I 5 Stelle hanno sempre sostenuto che il reddito di cittadinanza non sarebbe una misura assistenziale, ma condizionale. Vale a dire che comporterebbe precisi obblighi per il destinatario, come l'obbligo di iscriversi ai centri per l'impiego e offrire un contributo minimo settimanale di 8 ore al proprio Comune di residenza in lavori socialmente utili. I controlli sarebbero gestiti dall'Agenzia delle Entrate, dai centri per l'impiego e dai ministeri stessi.

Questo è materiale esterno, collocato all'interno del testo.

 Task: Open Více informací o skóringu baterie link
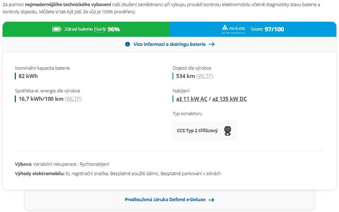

Il M5S tiene a precisare che il suo progetto è ben diverso dalla recente approvazione del reddito d'inclusione sociale (REL) del governo Gentiloni, additato come una "elargizione assistenziale", che scatterà il 1° gennaio 2018 e consiste in assegni mensili tra i 190 e 485 euro per un massimo di 18 mesi per le persone con ISEE inferiore ai 6.000 euro e un valore immobiliare patrimoniale non superiore ai 20.000.
Su 1,8 milioni di famiglie povere, il REL coinvolgerà circa 660mila nuclei familiari, di cui almeno 500mila hanno figli a carico. Verranno avvantaggiati i nuclei con figli minorenni, con disabilità (anche se maggiorenni), con donne in gravidanza o con persone oltre i 55 anni disoccupate.
Siete favorevoli al reddito di cittadinanza M5S che sarebbe molto più duraturo ed estensivo del REL appena approvato?